Some of the hospitals, and Red Cross, are easily confused though, as a warning. I donated blood for an expat in Cebu. His family offered to fly me to Cebu to donate and I should have! I gave at our local Red Cross and it took them almost 4 days to figure out how to get it to him... 2 islands over... Not sure if it was the hospital or the Red Cross that was gumming up the works, but there seemed to be a problem. 

Dental is crazy cheap. We just got my wife's braces removed. Total cost was p27,000 (about $600 USD) for upper and lower braces, with monthly adjustments for 18 months.


----------



## B0nkers (Jan 17, 2011)

Here's a copy of the email from the Chiang Mai office. One year seems very cheap compared to the costs of renewals mentioned in this thread



> Thank you for your inquiry.
> For Visa Fees, please refer to table below:
> Visa Type	Class A Fee
> 9(a) Single Entry (3 months validity) A	1,110.00
> ...


----------



## bidrod (Mar 31, 2015)

Those are multiply entry visas not visa extensions for six months or 1 yr. The following is from the Phil Embassy Los Angeles CA. NOTE: The authorized maximum period of stay granted by the Philippine Consulate to all temporary visitor’s visa applicants is fifty-nine (59) days. If the applicant will stay beyond 59 days in the Philippines, an application for extension of stay must be filed at the Bureau of Immigration in Manila, or the Immigration office nearest to the place where the applicant is temporarily residing.


----------



## B0nkers (Jan 17, 2011)

This is where I was confused. Think it's starting to make sense now though. Saves the hassle of applying for a new visa each time if you plan on coming and going a lot.

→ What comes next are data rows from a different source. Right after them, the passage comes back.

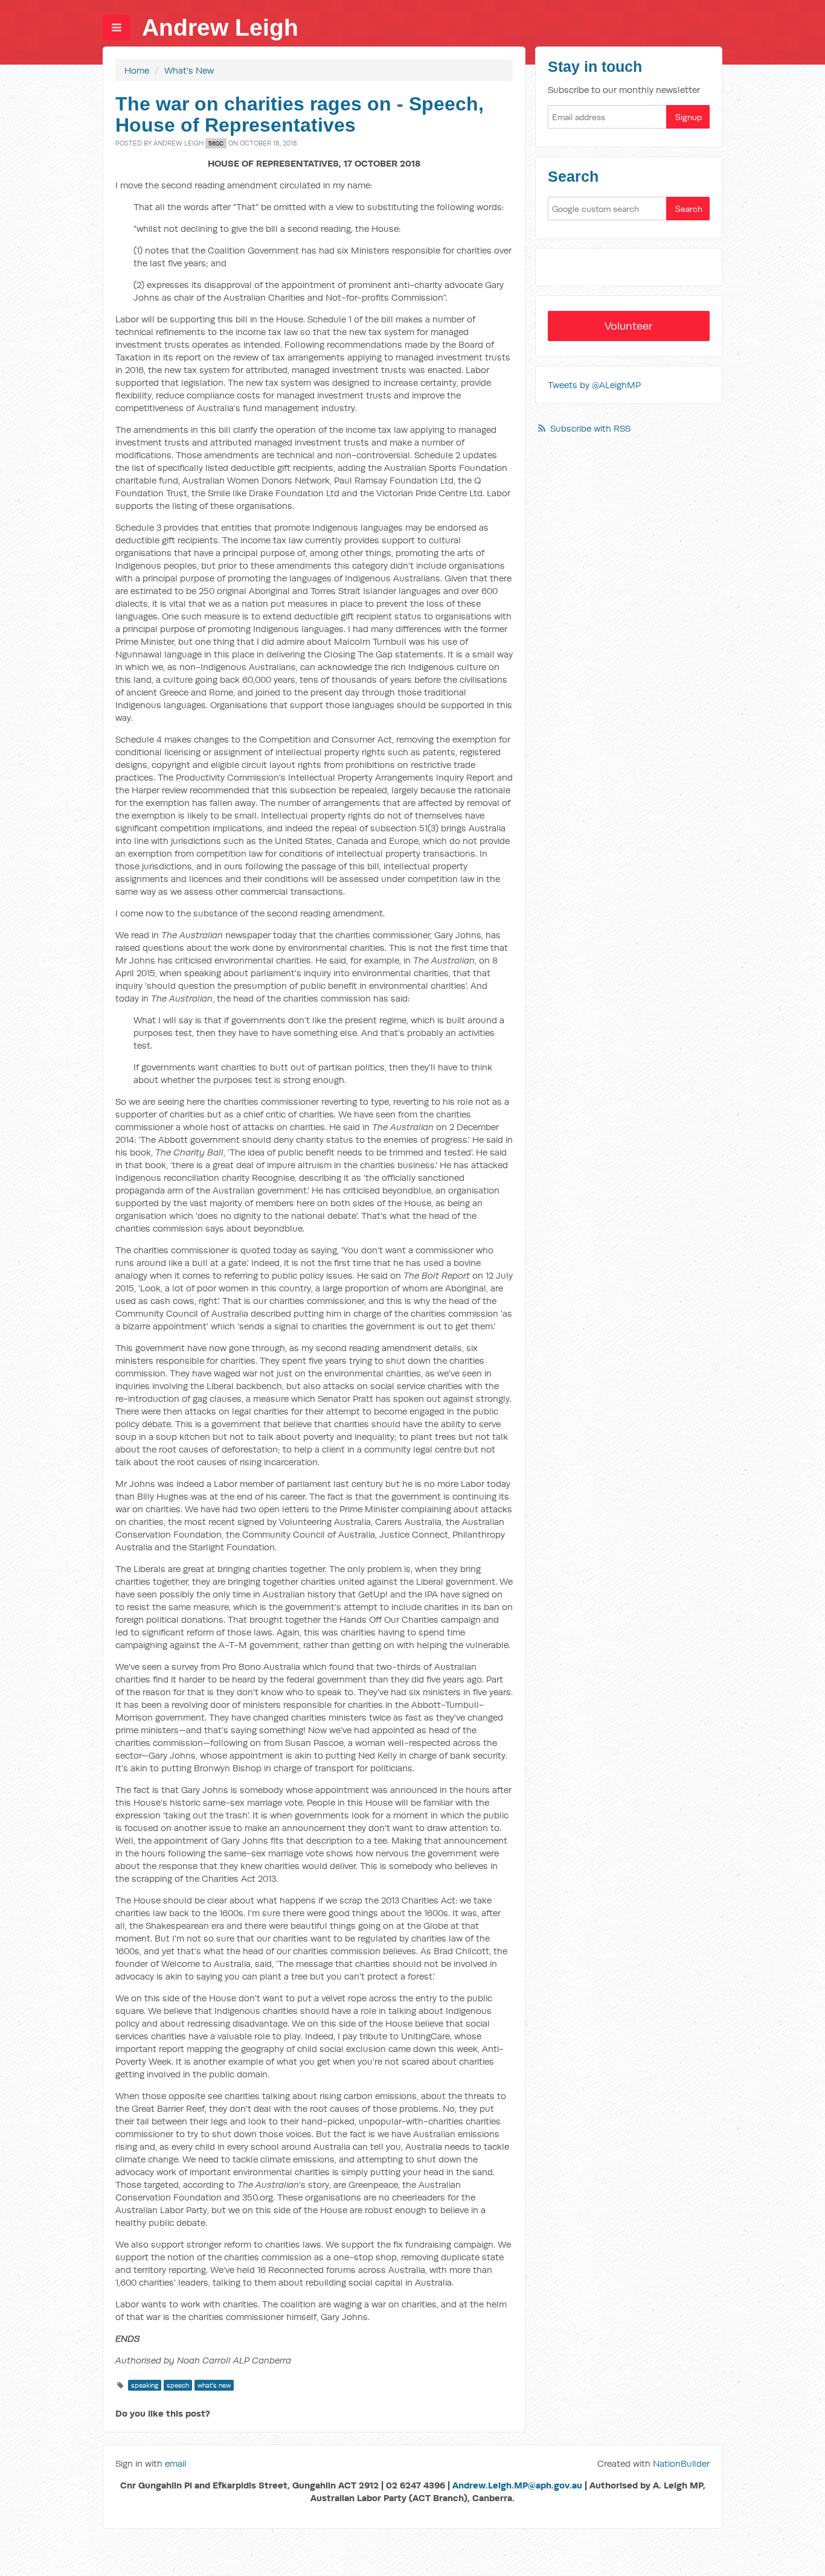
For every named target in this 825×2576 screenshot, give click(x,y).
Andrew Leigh (220, 27)
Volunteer (629, 326)
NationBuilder (681, 2463)
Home (136, 70)
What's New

Ok then... so what do I need to do? Do I bother going to the consulate in Chiang Mai for any sort of visa or do I just fly to the PI and get what I need at the airport... and then renew? What am I looking to ask for?

Also have a new question regarding renting a condo for a year or so. I see most are asking 2x or 3x rent as a deposit? Is this drama waiting to happen when it comes time to recover that deposit at the end of the lease?


----------



## jdavis10 (Oct 1, 2012)

# 1: Keep your online business to yourself.... Do not tell the PH government that is stupid idea that gives them a reason to tax you.



#2: You are correct just come here on tourist visa and you can stay here up to 3 years without LEAVING the country.... If you leave you need to start over your visa



#3: Hospitals are good (some) but just remember its a business if you do not have money they do not give you the treatment as they would someone who does. Seen it done to filipinos alot. Some filipinos have died because they could not afford the bill requested by hospital and trust me a simple operation can climb very high fast.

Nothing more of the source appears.